Material supplied:

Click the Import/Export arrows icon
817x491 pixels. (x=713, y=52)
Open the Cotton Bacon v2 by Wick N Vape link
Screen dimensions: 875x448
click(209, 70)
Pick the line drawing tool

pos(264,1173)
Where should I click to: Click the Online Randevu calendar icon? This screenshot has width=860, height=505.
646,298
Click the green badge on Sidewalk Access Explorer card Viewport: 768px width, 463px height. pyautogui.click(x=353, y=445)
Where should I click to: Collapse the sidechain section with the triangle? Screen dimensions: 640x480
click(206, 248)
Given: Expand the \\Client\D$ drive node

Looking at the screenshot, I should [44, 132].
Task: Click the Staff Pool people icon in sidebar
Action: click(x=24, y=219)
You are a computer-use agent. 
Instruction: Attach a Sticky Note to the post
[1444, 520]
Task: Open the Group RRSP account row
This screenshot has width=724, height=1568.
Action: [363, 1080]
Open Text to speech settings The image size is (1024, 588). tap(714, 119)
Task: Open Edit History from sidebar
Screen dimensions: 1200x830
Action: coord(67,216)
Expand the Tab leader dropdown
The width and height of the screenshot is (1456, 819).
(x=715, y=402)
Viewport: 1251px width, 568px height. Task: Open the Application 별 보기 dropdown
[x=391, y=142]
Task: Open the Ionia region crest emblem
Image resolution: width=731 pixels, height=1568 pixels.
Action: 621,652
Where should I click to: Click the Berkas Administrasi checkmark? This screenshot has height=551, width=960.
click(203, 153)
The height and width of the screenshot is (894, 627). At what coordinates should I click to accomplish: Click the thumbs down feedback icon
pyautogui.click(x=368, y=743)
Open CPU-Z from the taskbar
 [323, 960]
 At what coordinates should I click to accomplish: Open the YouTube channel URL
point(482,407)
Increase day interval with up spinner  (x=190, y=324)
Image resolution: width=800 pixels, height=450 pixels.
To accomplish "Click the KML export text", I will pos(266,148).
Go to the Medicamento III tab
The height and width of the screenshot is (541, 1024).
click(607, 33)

What you are asked to do: From the data above, give every line again exactly as it appears.

Exercise output:
Click the Import/Export arrows icon
817x491 pixels. (x=713, y=52)
Open the Cotton Bacon v2 by Wick N Vape link
Screen dimensions: 875x448
click(209, 70)
Pick the line drawing tool

pos(264,1173)
Where should I click to: Click the Online Randevu calendar icon? This screenshot has width=860, height=505.
646,298
Click the green badge on Sidewalk Access Explorer card Viewport: 768px width, 463px height. pyautogui.click(x=353, y=445)
Where should I click to: Collapse the sidechain section with the triangle? Screen dimensions: 640x480
click(206, 248)
Given: Expand the \\Client\D$ drive node

Looking at the screenshot, I should [44, 132].
Task: Click the Staff Pool people icon in sidebar
Action: click(x=24, y=219)
You are a computer-use agent. 
Instruction: Attach a Sticky Note to the post
[1444, 520]
Task: Open the Group RRSP account row
This screenshot has width=724, height=1568.
Action: [363, 1080]
Open Text to speech settings The image size is (1024, 588). tap(714, 119)
Task: Open Edit History from sidebar
Screen dimensions: 1200x830
Action: coord(67,216)
Expand the Tab leader dropdown
The width and height of the screenshot is (1456, 819).
(x=715, y=402)
Viewport: 1251px width, 568px height. Task: Open the Application 별 보기 dropdown
[x=391, y=142]
Task: Open the Ionia region crest emblem
Image resolution: width=731 pixels, height=1568 pixels.
Action: 621,652
Where should I click to: Click the Berkas Administrasi checkmark? This screenshot has height=551, width=960.
click(203, 153)
The height and width of the screenshot is (894, 627). At what coordinates should I click to accomplish: Click the thumbs down feedback icon
pyautogui.click(x=368, y=743)
Open CPU-Z from the taskbar
 [323, 960]
 At what coordinates should I click to accomplish: Open the YouTube channel URL
point(482,407)
Increase day interval with up spinner  (x=190, y=324)
Image resolution: width=800 pixels, height=450 pixels.
To accomplish "Click the KML export text", I will pos(266,148).
Go to the Medicamento III tab
The height and width of the screenshot is (541, 1024).
click(607, 33)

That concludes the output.